[Data for locating text and elements]
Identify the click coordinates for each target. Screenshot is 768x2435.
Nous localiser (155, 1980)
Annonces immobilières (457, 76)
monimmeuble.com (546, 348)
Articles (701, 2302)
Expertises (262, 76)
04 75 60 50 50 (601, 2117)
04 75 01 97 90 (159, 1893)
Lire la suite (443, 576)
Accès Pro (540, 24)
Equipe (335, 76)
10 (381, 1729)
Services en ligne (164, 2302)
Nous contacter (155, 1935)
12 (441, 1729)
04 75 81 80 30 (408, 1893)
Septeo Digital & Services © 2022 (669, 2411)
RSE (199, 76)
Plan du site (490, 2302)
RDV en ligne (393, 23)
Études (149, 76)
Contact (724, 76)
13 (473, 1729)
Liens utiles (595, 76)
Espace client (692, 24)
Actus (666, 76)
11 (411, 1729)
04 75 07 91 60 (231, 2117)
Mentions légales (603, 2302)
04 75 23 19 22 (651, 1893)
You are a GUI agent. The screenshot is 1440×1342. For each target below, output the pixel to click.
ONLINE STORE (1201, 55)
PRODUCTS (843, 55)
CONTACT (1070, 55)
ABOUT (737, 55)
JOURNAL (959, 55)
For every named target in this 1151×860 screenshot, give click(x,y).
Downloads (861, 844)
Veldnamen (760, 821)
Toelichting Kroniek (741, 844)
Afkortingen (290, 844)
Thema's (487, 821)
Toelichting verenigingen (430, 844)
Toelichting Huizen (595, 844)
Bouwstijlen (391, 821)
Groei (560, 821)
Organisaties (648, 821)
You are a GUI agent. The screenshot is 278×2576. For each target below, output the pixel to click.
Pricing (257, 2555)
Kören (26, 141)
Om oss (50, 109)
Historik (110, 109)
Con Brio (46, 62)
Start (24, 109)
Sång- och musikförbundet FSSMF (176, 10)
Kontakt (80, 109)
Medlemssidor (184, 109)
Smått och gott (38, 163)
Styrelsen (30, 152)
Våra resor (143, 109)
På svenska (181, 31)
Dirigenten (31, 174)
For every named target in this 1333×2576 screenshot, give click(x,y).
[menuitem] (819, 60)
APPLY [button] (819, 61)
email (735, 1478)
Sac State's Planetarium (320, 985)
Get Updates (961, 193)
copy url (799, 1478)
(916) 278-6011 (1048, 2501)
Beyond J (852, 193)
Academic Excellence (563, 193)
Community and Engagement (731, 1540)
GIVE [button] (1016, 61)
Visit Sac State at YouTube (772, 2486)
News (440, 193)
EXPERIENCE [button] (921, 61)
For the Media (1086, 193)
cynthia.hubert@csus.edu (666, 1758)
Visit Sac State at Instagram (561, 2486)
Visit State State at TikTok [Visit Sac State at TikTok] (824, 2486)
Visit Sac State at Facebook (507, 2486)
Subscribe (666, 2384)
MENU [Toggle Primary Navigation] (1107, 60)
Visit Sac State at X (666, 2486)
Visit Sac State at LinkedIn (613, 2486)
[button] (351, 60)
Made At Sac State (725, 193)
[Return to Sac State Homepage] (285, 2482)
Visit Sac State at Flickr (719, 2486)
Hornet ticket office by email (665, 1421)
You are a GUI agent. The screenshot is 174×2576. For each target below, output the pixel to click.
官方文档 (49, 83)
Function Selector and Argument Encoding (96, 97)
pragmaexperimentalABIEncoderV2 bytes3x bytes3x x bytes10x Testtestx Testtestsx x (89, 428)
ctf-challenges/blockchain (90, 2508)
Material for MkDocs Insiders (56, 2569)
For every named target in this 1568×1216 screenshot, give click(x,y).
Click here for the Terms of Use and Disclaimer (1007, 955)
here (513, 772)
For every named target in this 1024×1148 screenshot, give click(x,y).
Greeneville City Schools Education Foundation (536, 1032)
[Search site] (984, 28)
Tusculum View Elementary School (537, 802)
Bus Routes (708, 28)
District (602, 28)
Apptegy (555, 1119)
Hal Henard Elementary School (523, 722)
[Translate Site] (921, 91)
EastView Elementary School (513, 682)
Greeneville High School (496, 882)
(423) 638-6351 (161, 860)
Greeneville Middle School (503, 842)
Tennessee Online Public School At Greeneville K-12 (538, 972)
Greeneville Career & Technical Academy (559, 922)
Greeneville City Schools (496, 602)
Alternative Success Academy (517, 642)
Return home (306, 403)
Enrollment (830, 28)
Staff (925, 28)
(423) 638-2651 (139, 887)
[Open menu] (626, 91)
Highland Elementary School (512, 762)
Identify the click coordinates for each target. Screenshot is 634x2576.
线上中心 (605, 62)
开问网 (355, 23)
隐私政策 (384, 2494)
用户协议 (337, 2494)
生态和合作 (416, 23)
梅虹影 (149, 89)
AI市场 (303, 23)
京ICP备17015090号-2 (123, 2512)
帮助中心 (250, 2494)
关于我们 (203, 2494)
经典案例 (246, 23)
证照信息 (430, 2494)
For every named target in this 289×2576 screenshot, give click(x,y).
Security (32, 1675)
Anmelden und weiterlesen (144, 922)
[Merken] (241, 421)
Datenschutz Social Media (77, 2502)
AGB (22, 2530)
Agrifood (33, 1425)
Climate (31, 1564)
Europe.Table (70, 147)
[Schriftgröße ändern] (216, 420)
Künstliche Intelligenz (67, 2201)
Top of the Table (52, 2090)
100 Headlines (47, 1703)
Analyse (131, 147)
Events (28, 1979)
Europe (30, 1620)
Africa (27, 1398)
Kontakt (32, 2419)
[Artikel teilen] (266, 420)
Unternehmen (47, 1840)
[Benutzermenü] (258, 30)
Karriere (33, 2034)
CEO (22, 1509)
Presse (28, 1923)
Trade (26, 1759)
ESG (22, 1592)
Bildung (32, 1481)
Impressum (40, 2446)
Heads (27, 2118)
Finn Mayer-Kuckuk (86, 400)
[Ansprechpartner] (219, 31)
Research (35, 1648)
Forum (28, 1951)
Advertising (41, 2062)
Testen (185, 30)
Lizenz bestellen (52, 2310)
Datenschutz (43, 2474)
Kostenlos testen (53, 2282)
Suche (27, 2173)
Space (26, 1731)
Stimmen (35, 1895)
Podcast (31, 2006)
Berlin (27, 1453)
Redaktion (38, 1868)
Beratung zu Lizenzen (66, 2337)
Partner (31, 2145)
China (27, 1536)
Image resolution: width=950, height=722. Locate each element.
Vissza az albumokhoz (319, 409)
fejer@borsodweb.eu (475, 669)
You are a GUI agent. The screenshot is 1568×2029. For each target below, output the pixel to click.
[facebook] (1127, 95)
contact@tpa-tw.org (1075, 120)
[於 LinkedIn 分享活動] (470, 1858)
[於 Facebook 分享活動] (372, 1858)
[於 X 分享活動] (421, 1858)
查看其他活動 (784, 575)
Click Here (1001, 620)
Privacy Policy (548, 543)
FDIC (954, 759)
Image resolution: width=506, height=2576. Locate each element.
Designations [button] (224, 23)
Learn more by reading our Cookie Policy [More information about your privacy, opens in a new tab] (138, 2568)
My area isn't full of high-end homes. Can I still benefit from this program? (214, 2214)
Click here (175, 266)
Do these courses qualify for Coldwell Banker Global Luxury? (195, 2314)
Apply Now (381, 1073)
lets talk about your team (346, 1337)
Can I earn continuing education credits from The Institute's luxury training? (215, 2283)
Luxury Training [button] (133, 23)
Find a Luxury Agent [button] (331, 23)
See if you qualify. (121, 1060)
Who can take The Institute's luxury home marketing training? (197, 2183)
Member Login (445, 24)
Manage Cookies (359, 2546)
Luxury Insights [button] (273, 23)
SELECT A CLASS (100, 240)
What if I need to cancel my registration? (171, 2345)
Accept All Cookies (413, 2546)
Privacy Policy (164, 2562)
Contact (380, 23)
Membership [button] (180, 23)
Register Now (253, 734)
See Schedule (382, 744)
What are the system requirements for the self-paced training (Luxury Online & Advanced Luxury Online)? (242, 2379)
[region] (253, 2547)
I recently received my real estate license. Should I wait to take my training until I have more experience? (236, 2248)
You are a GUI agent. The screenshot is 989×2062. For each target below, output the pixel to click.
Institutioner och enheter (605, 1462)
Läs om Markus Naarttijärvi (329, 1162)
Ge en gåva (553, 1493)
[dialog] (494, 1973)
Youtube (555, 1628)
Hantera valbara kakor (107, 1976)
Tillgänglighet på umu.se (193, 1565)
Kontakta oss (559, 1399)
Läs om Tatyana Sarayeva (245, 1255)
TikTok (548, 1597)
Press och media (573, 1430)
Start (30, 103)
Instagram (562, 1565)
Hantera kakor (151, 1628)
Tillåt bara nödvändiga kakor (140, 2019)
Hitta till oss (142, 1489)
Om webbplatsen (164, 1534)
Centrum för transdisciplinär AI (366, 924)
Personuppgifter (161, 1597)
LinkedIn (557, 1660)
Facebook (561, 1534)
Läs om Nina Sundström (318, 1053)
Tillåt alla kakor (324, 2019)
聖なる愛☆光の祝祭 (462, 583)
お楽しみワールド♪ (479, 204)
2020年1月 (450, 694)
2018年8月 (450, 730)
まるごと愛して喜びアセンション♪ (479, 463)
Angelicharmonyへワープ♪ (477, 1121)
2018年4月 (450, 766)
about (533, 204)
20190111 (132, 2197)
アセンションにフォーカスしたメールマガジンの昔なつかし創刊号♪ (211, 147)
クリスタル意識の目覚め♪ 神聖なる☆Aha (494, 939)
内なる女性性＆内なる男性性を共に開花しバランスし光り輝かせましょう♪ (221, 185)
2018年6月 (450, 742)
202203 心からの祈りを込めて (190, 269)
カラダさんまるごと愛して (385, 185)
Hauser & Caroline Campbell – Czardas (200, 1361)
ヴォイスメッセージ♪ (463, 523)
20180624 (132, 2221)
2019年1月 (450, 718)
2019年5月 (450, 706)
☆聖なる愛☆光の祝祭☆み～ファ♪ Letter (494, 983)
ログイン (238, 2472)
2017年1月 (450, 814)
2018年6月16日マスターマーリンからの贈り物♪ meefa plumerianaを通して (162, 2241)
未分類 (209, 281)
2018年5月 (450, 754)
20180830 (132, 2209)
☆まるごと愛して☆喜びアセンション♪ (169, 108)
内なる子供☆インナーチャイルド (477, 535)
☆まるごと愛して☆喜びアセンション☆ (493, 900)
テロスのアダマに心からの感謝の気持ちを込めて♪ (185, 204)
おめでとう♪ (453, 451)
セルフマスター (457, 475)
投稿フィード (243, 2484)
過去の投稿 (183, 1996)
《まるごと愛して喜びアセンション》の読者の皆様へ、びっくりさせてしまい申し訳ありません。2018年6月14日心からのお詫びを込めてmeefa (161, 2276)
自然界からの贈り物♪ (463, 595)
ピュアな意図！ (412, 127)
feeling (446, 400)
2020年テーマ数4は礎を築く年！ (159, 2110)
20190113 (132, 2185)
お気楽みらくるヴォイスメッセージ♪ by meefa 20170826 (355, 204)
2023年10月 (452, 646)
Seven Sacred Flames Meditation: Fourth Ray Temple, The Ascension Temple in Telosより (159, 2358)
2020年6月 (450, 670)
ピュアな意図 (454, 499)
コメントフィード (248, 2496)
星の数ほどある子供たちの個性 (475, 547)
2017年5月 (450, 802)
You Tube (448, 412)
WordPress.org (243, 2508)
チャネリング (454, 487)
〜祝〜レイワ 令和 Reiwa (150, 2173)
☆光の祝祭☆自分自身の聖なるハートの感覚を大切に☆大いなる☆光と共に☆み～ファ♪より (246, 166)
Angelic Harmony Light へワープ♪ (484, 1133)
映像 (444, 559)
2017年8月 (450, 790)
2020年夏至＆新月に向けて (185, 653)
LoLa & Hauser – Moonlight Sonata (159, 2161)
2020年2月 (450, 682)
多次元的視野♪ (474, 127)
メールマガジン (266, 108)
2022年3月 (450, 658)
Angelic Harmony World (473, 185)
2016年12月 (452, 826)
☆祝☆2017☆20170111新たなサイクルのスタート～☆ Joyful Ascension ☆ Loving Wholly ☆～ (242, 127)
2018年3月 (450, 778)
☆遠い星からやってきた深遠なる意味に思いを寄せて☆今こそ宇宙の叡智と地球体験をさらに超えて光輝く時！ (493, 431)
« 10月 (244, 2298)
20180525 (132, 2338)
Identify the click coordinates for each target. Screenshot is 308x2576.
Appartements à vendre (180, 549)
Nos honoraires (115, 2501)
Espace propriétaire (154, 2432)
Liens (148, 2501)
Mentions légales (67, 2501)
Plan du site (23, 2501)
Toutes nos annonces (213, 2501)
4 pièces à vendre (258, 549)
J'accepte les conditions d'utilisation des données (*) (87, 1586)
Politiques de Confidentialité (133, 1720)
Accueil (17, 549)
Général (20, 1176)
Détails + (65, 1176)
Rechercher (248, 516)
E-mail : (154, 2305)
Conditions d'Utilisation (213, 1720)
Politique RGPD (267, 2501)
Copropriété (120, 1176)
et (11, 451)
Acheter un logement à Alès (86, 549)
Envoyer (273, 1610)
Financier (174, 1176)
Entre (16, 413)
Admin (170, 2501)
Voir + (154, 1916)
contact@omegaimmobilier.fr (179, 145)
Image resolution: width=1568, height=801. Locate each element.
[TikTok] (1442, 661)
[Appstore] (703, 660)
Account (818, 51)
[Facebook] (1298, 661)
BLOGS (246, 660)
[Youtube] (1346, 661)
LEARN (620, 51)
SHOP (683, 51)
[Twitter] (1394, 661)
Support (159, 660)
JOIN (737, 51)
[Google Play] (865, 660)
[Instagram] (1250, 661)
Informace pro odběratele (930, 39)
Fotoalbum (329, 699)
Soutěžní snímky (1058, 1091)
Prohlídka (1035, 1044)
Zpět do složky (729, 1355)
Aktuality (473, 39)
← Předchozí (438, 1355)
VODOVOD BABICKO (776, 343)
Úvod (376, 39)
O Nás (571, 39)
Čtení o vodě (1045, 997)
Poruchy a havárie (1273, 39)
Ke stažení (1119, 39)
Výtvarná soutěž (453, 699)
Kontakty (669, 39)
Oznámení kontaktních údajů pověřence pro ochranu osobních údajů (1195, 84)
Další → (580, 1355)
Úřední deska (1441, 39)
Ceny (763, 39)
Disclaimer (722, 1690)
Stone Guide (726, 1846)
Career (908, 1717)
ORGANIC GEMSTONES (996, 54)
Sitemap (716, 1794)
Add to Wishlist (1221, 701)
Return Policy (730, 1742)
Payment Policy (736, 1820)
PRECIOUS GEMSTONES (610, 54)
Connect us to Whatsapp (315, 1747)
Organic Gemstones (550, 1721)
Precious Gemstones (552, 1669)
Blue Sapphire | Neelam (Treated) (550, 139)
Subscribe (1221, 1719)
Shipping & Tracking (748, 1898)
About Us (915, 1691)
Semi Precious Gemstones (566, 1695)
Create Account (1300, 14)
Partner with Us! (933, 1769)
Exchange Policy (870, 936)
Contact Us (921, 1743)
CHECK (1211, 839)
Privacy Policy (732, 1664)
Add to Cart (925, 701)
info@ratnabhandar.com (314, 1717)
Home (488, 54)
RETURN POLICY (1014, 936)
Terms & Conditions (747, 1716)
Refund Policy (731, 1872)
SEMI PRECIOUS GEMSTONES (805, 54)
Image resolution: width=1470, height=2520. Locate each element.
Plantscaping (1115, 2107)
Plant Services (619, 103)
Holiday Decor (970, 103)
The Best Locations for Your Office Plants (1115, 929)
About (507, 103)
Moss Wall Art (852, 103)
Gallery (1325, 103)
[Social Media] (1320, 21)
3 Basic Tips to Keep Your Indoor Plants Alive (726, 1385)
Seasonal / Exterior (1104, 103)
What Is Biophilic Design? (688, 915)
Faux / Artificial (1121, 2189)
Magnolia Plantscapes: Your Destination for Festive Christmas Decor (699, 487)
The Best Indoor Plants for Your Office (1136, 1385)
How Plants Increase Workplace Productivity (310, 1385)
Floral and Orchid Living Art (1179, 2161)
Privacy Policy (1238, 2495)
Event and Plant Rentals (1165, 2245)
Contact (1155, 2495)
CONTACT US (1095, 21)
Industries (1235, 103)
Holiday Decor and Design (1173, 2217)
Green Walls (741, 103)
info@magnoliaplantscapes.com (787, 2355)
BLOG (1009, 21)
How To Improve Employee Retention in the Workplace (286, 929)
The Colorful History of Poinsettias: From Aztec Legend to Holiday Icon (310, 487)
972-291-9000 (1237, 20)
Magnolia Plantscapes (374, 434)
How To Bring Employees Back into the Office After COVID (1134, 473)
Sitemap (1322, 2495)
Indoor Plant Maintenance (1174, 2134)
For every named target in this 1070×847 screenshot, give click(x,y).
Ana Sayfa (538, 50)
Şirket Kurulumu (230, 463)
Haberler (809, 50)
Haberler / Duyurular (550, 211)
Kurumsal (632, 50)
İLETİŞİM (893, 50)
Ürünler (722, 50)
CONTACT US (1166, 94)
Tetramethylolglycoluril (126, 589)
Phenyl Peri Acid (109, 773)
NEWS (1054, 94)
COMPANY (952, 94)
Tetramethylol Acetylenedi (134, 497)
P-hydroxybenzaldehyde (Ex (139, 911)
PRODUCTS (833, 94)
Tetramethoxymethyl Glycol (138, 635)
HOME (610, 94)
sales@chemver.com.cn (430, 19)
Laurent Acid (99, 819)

**Your goal**
Copy the data word for word, beginning at the line that contains "Add to Wishlist (1221, 701)" and stopping after the line that contains "Gallery (1325, 103)".

**Response below**
Add to Wishlist (1221, 701)
Return Policy (730, 1742)
Payment Policy (736, 1820)
PRECIOUS GEMSTONES (610, 54)
Connect us to Whatsapp (315, 1747)
Organic Gemstones (550, 1721)
Precious Gemstones (552, 1669)
Blue Sapphire | Neelam (Treated) (550, 139)
Subscribe (1221, 1719)
Shipping & Tracking (748, 1898)
About Us (915, 1691)
Semi Precious Gemstones (566, 1695)
Create Account (1300, 14)
Partner with Us! (933, 1769)
Exchange Policy (870, 936)
Contact Us (921, 1743)
CHECK (1211, 839)
Privacy Policy (732, 1664)
Add to Cart (925, 701)
info@ratnabhandar.com (314, 1717)
Home (488, 54)
RETURN POLICY (1014, 936)
Terms & Conditions (747, 1716)
Refund Policy (731, 1872)
SEMI PRECIOUS GEMSTONES (805, 54)
Image resolution: width=1470, height=2520. Locate each element.
Plantscaping (1115, 2107)
Plant Services (619, 103)
Holiday Decor (970, 103)
The Best Locations for Your Office Plants (1115, 929)
About (507, 103)
Moss Wall Art (852, 103)
Gallery (1325, 103)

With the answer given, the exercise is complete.